Architecture

chunkx is built around the CAST (Chunking via Abstract Syntax Trees) algorithm. This approach differs fundamentally from traditional text splitters by leveraging the syntactic structure of code.

The CAST Algorithm

The algorithm operates in several phases:

1. Parsing

The source code is parsed using Tree-sitter to generate a full Abstract Syntax Tree (AST). This tree represents the hierarchical structure of the code (e.g., a Class node containing Method nodes, which contain Statement nodes).

2. Traversal & Grouping

The algorithm recursively traverses the AST. It attempts to group nodes into semantically meaningful units.

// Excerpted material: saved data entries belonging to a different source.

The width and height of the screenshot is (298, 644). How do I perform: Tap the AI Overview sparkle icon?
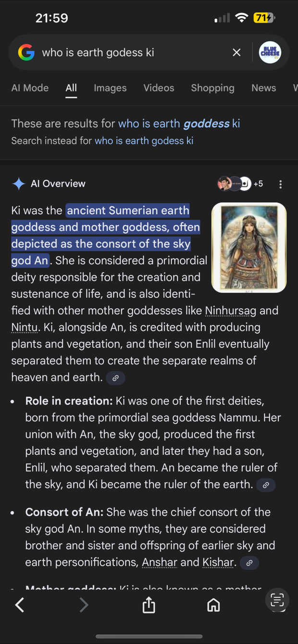19,183
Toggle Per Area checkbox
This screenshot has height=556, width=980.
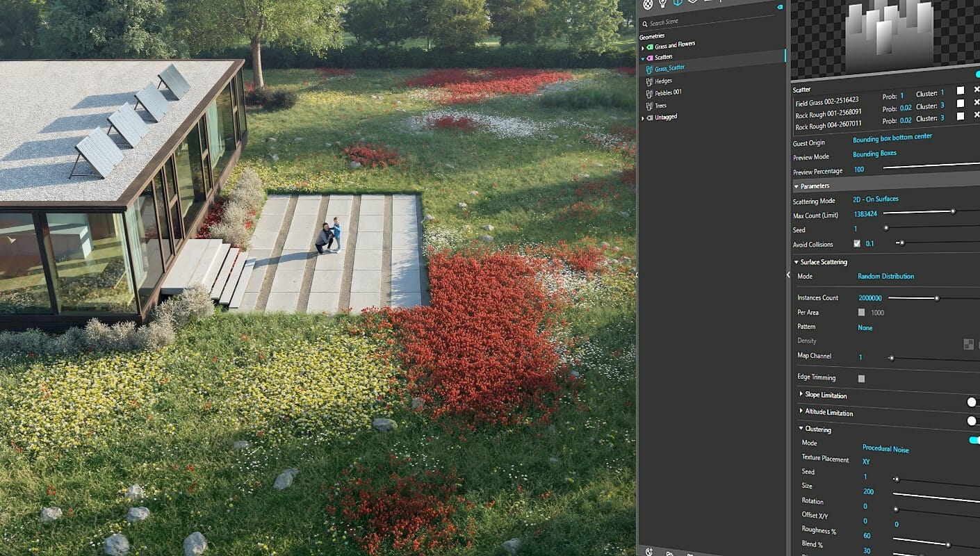tap(860, 312)
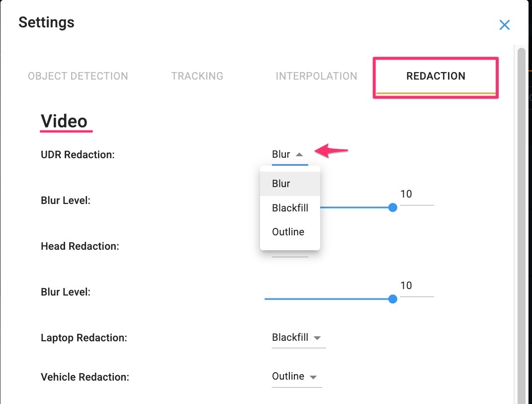Click the Laptop Redaction dropdown arrow icon

[317, 338]
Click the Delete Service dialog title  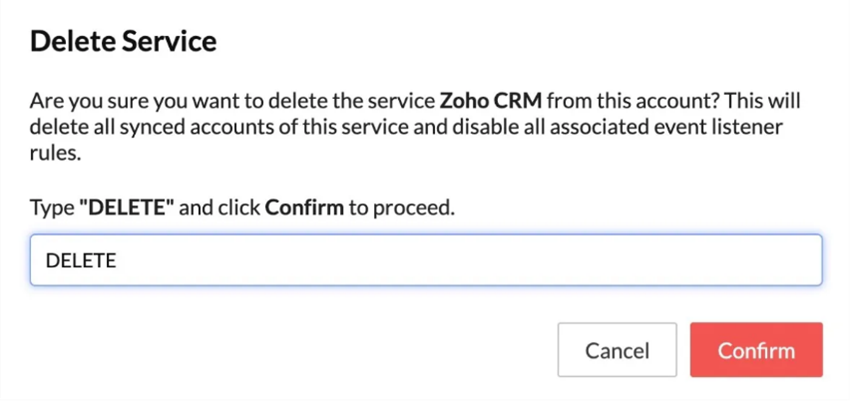(x=125, y=42)
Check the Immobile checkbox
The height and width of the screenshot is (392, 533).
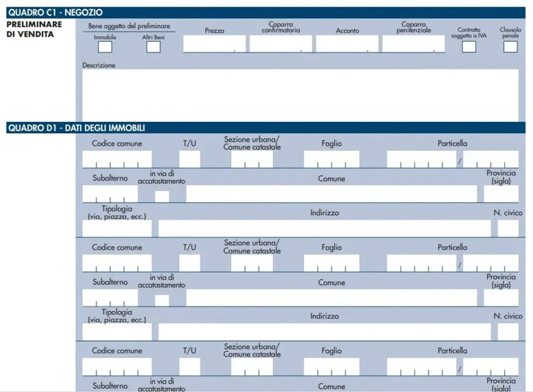[x=105, y=47]
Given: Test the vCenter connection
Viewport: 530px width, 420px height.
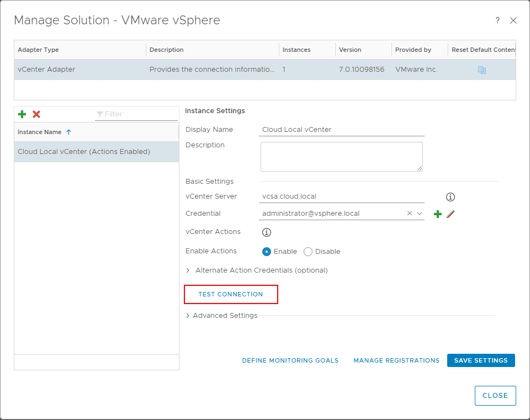Looking at the screenshot, I should (x=231, y=294).
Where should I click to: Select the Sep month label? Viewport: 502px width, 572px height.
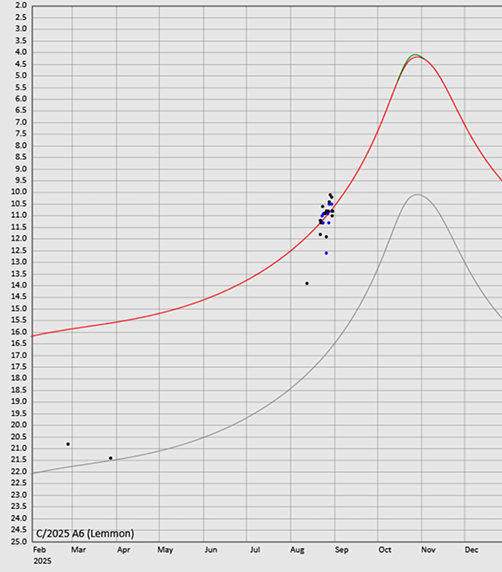pos(341,550)
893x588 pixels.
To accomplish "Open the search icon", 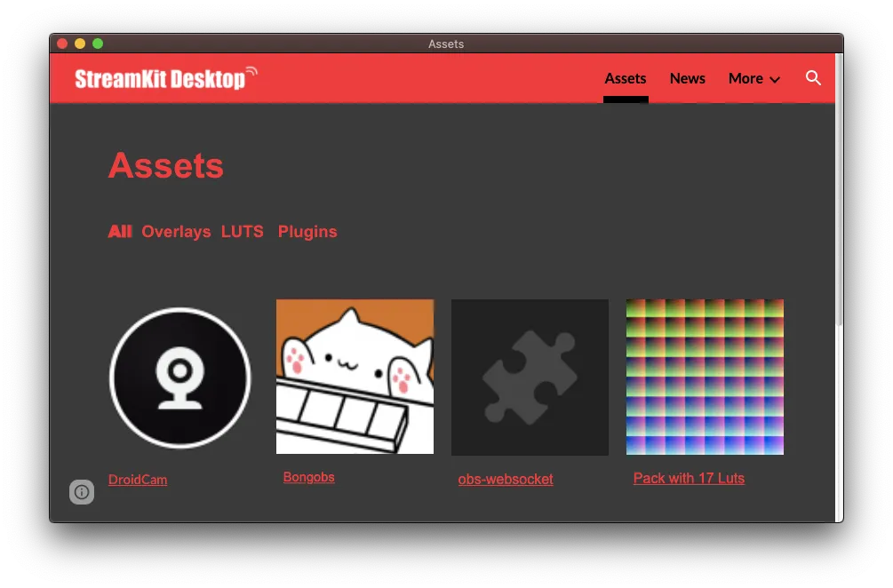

  • Small Nodes: If a node (and its children) fits within the maximum chunk size, it is kept as a single unit.
  • Large Nodes: If a node exceeds the limit (e.g., a very long function), the algorithm descends into its children to find smaller split points.

3. Merging

To maximize information density, the algorithm attempts to merge smaller sibling nodes. For example, several short variable declarations might be grouped into a single chunk rather than having one chunk per line.

4. Overlap Management

If configured, overlaps are calculated based on the token/line boundaries of adjacent chunks to ensure context flows smoothly from one chunk to the next.

Design Principles

chunkx follows a set of core design principles:

  1. Minimalist: The codebase is kept clean and focused. It does one thing well: chunking code.
  2. Well-tested: We rely on comprehensive testing, including "approval tests" (snapshots) that verify the chunking output for real-world code examples across all supported languages.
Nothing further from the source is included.